Jacques Audiard est-il un cas à part ? Oui, je crois, car ce cinéaste brillant, dont je tiens Un héros très discret (1996) pour son véritable chef-d’oeuvre, plonge à chaque film en immersion dans un sujet de société complexe, loin des discours démagogiques des uns et des autres, comme par exemple la description naturaliste de l’univers carcéral dans Un Prophète (2009). Cependant le réalisateur est un pessimiste car si on considère la narration de Dheepan on se rend vite compte que pour lui la France n’est pas et ne sera jamais un havre de paix pour les réfugiés qui veulent se reconstruire loin de la violence et des conditions aléatoires d’existence. Dans le film Dheepan va devoir retrouver ses instincts guerriers afin de survivre au milieu de la cité où il occupe l’emploi de concierge et d’homme à tout faire, et en même temps sauvegarder l’intégrité de sa « fausse » femme et de sa « fausse » fille. Mais est-ce vraiment cela la France des cités aujourd’hui ? Des zones de non-droit aussi dangereuses et criminogènes que les fire zones du Sri-Lanka ? Alors Dheepan, dans la seconde moitié du film, se transforme en justicier, en vigilante, et à la manière de Charles Bronson dans Death Wish de Michael Winner (1974) va dessouder toute la racaille malfaisante de la cité. Alors c’est ça le pacte d’intégration républicaine dans notre pays ? C’est le seul avenir qu’on vend à tout le monde ? La guérilla urbaine, la dope et les fusillades en pleine rue à coté des écoles maternelles et primaires ?

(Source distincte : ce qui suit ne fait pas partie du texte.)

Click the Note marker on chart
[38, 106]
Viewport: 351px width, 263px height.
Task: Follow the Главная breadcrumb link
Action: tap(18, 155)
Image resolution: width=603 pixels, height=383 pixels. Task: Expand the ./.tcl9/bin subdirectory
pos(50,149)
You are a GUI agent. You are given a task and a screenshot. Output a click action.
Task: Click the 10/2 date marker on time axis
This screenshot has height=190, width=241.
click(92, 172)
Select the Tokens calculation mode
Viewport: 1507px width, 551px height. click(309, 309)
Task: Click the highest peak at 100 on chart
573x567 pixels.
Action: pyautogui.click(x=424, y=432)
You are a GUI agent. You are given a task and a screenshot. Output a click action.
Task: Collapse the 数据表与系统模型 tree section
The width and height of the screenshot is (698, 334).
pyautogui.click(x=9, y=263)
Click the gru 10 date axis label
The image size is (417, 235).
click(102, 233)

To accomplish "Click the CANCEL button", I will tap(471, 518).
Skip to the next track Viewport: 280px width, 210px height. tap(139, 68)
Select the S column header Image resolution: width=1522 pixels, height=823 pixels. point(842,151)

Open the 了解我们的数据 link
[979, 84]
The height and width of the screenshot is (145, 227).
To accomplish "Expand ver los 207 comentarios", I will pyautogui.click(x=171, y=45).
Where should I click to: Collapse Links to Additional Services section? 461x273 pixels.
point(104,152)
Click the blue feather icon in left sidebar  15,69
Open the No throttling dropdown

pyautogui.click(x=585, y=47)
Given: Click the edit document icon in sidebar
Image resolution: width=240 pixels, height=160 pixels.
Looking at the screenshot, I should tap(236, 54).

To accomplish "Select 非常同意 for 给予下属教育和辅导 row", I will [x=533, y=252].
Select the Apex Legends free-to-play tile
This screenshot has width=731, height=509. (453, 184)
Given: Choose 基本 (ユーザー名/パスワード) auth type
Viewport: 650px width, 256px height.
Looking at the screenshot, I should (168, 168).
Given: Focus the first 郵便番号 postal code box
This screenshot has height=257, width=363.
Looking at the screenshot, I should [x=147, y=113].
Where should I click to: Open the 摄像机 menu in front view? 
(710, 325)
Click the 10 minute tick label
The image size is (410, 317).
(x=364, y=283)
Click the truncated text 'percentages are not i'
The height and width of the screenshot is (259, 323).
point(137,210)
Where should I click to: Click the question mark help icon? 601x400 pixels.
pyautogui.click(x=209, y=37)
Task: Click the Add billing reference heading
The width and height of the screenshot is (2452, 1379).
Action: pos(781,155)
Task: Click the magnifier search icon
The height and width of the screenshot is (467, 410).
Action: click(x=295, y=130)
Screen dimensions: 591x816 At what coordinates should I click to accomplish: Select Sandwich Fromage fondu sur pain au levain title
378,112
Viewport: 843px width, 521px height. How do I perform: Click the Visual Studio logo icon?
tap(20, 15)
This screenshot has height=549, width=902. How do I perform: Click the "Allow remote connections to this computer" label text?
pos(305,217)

On me rétorquera qu’il ne s’agit que d’un film, évidemment, et qu’il faut surtout s’arrêter sur la proposition de cinéma de Jacques Audiard, qui est la suivante : comment fait-on un film de genre en France, à l’intérieur du carcan essentialiste du cinéma français, celui de Claude Sautet et de Maurice Pialat ? En faisant péter les plombs à un ancien tigre tamoul qui ne rêve que de paix majestueuse symbolisée par un éléphant ? Mmmouais… de qui se moque-t-on ?
Sinon, en matière de solides images et d’interprétation puissante, précipitez-vous pour aller voir Dheepan qui est quand même au-dessus du lot de la production hexagonale. Pour le constat sociologique, chacun se fera son opinion.